■ Records shown ■
_ _ _ _

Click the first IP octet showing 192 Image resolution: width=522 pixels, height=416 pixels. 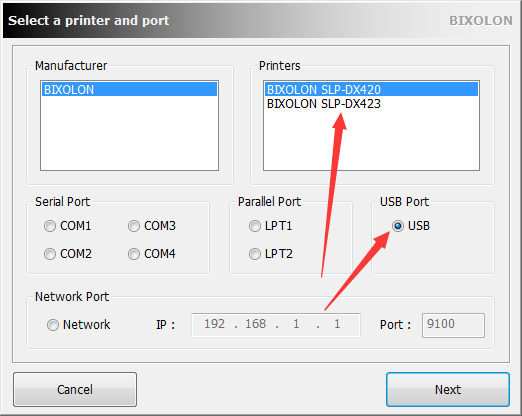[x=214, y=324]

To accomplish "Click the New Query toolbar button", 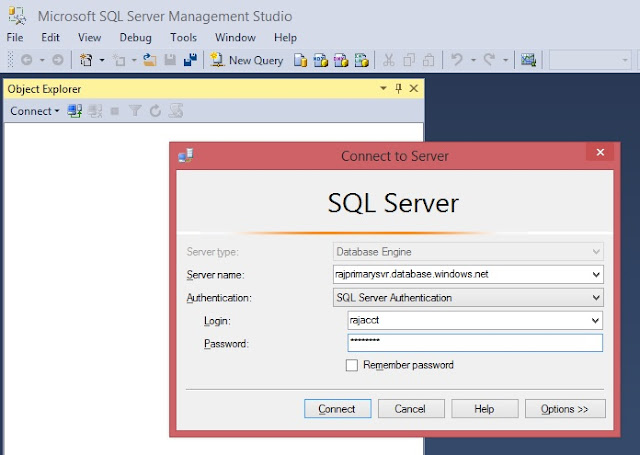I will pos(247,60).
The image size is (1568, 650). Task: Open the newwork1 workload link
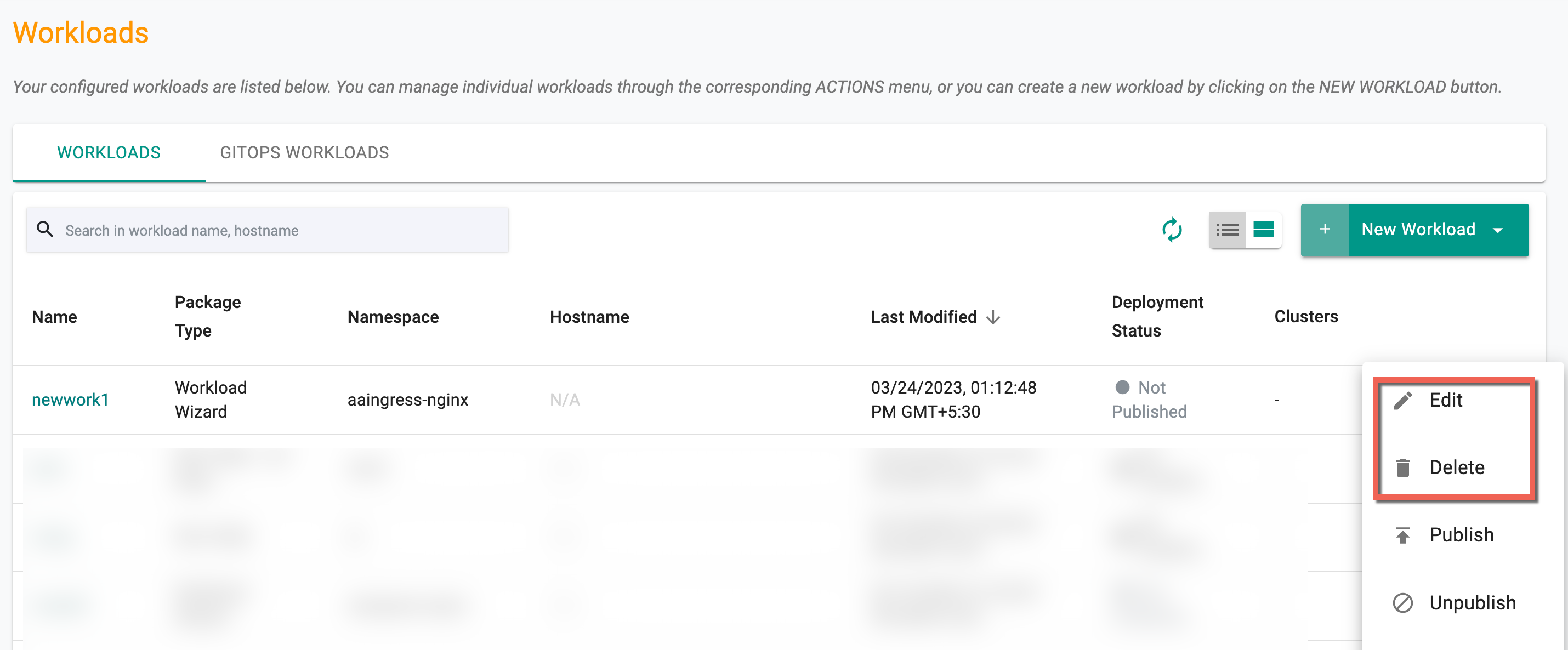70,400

_ _ _ _

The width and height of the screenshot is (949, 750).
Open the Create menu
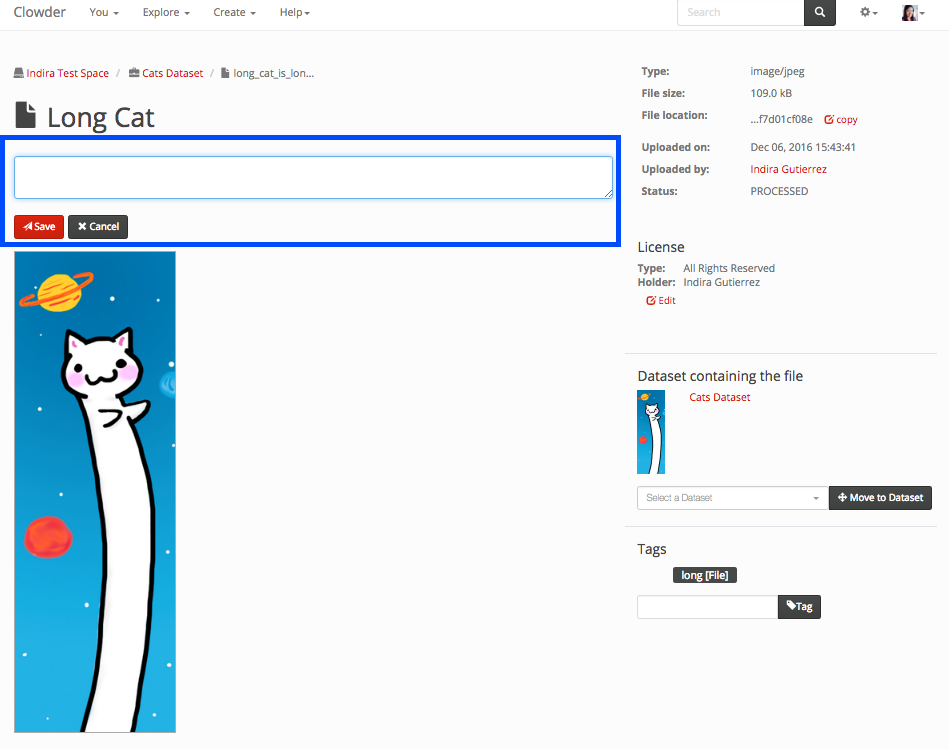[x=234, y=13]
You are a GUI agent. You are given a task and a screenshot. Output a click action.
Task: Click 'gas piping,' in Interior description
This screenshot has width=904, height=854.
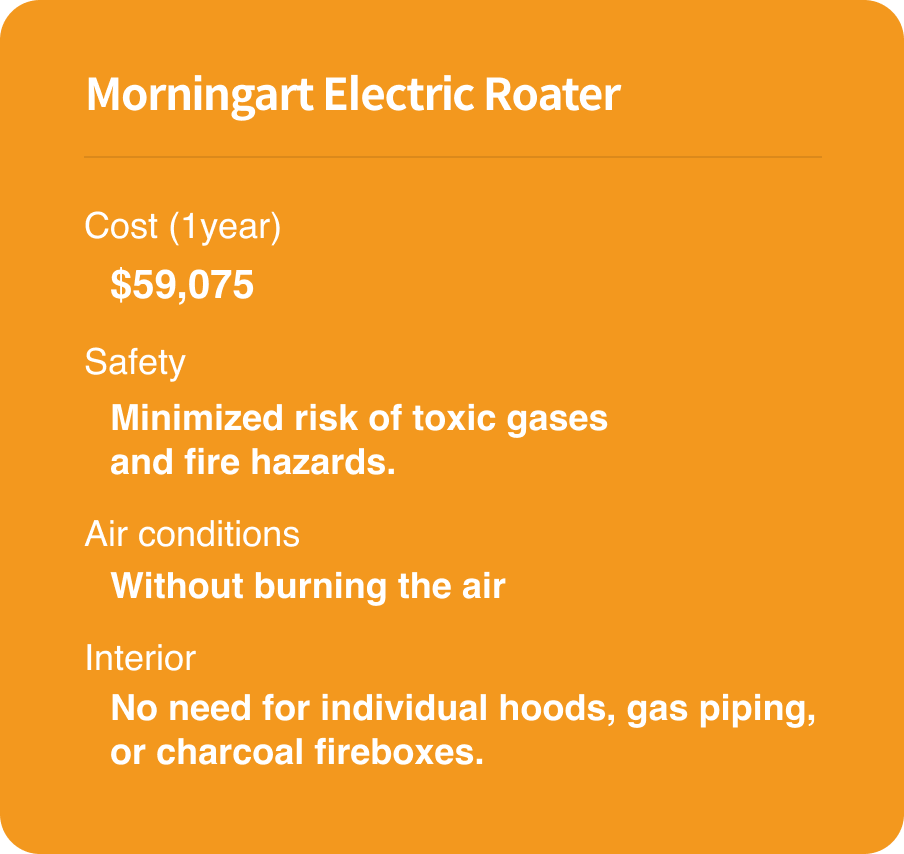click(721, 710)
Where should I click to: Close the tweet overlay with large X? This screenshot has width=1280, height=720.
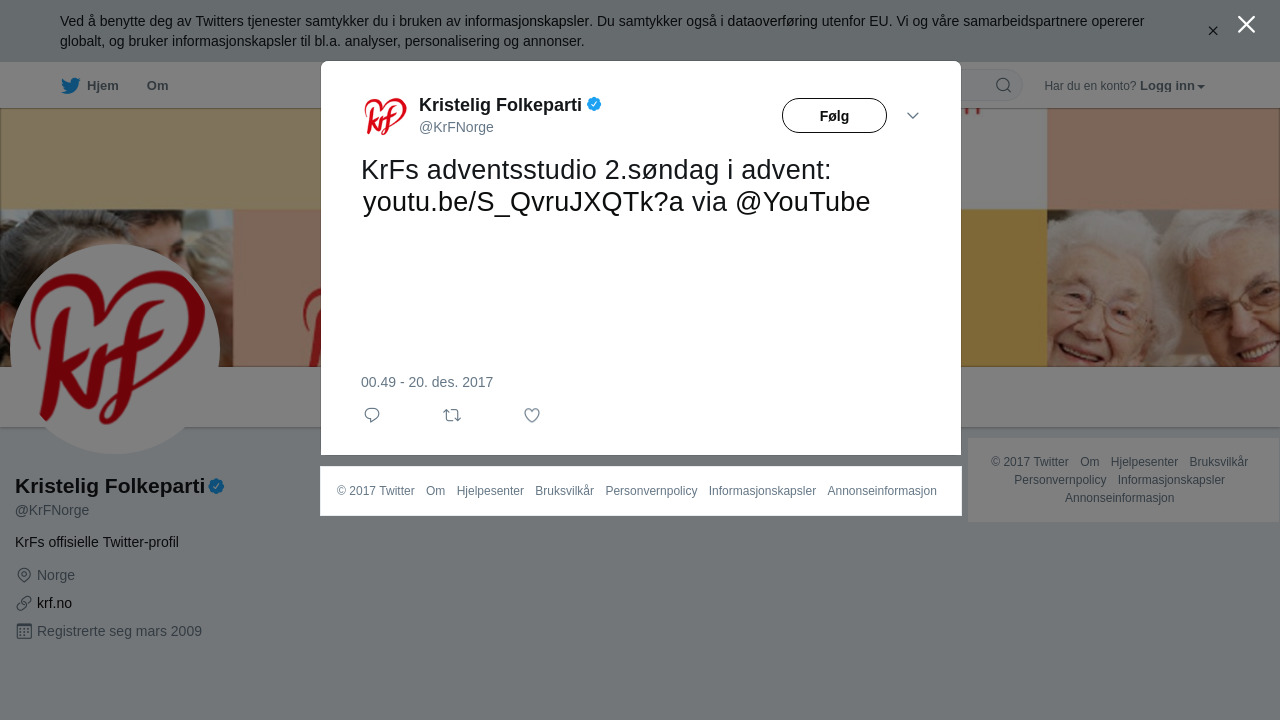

_ _ _ _

■ Task ■
All lines above starting at the one with "Task: Click 'gas" and ending at the one with "Where should I", inclusive, are to be printed again exactly, with the pictures left out.

■ Output below ■
Task: Click 'gas piping,' in Interior description
This screenshot has width=904, height=854.
click(721, 710)
Where should I click to: Close the tweet overlay with large X? This screenshot has width=1280, height=720.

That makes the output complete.